Peer Reviewed

Research: Understanding Balance and Dizziness in Children

Most people think of dizziness as an adult problem, but children can also experience significant balance and vestibular (inner ear) issues. These problems are often overlooked because children don’t always have the language to explain what they’re feeling. Instead, they might fall more often, struggle to keep up in sports, or show delays in hitting motor milestones like sitting, walking, or running.

The vestibular system—the part of the inner ear and brain that helps with balance—is already developed at birth but keeps maturing as a child grows. When it isn’t working correctly, the effects can be far-reaching, influencing school participation, social confidence, and physical development.

Who Needs Testing?

The statement recommends vestibular testing in two main groups of children:

  1. Those who complain of dizziness or vertigo.
  2. Those with imbalance or delayed motor skills, especially if they also have hearing loss.
    • Nearly half of children with significant hearing loss may also have vestibular problems.

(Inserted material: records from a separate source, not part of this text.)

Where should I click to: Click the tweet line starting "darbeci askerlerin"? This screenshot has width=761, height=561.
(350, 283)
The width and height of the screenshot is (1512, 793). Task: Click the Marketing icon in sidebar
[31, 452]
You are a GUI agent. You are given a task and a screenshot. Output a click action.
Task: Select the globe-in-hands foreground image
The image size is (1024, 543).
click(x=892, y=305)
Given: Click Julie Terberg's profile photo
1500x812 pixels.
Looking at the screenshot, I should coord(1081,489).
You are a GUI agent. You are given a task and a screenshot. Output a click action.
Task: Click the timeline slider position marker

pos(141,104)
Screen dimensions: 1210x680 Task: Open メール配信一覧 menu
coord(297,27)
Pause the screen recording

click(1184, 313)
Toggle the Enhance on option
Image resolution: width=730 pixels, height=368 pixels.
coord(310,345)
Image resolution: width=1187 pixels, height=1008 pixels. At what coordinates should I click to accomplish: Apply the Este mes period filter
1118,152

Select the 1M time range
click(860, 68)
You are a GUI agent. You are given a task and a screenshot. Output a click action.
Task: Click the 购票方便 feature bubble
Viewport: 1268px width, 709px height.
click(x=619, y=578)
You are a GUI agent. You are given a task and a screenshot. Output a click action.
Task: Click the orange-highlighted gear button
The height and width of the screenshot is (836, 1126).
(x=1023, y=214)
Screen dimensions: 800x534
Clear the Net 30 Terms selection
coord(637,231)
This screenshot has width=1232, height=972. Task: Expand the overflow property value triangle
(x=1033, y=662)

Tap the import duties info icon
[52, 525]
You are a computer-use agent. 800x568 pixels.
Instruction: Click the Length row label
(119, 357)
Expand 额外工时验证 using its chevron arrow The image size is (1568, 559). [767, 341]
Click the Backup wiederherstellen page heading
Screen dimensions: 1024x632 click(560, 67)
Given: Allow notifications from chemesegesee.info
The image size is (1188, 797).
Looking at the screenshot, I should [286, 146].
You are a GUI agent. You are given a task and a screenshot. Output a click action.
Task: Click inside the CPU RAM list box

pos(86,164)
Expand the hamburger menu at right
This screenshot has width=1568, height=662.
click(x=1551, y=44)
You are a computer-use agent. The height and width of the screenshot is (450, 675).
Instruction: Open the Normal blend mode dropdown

Other common causes in kids include vestibular migraine, recurrent vertigo of childhood, ear infections, certain genetic conditions, and in rare cases, Meniere’s disease or superior canal dehiscence (a thinning of the inner ear bone).

Why Testing Matters

Testing helps doctors and audiologists figure out whether the problem comes from the inner ear (peripheral system) or the brain (central system), how severe it is, and what kind of support is needed. Even a “normal” test is useful, because it can rule out certain conditions. Early diagnosis leads to early intervention, such as vestibular rehabilitation therapy, which has been shown to improve balance skills in children.

Types of Tests

The paper outlines both simple bedside exams and more advanced laboratory tests:

  • Bedside exams:
    Standing balance tests (Romberg, tandem walk), single-leg stance, or head movement tests. These can be done quickly in a clinic or even at school screenings.
  • Eye movement checks (nystagmus tests):
    Observing involuntary eye movements can show if the inner ear is misfiring. Goggles or toys help keep children’s attention during these exams.
  • Vestibulo-ocular reflex (VOR) tests:
    This checks whether the eyes stay focused when the head moves. Examples include the head impulse test and dynamic visual acuity testing.
  • Vestibular Evoked Myogenic Potentials (VEMPs):
    These are painless recordings of tiny muscle responses to sound or vibration. They are especially useful in children, since they don’t usually cause dizziness and can even be done in babies.

Special Considerations for Kids

Testing children requires flexibility. Toys, videos, and parent participation are often used to keep kids engaged. Results must be interpreted with an understanding that normal ranges differ by age, and children may fatigue quickly. Infection control, caregiver-friendly language in reports, and coordination with teachers and therapists are also emphasized.

Key Takeaways

  • Children can and do have vestibular disorders, which may show up as dizziness, clumsiness, or delayed motor skills.
  • Testing is essential, especially in children with hearing loss or unexplained balance problems.
  • Simple bedside exams and advanced tests like VEMPs give doctors valuable information without being overly invasive.
  • Early intervention helps kids thrive, preventing long-term educational and social impacts.

In short, this consensus statement provides audiologists and other clinicians with a structured framework for evaluating children’s balance and dizziness issues, ensuring that problems are identified early and managed effectively. It emphasizes that proper assessment can make a significant difference in a child’s everyday life, from participation in the playground to academic success in the classroom.

Source: Lavender V, Janky K, Bachmann K, Caine M, Castiglione M, Zhou G. American Academy of Audiology Clinical Consensus Statement: Assessment of Vestibular Function in the Pediatric Population. J Am Acad Audiol. 2025 May 1;36(3):196-229. doi: 10.3766/jaaa.24250301. Epub 2025 Jul 7. PMID: 40619806.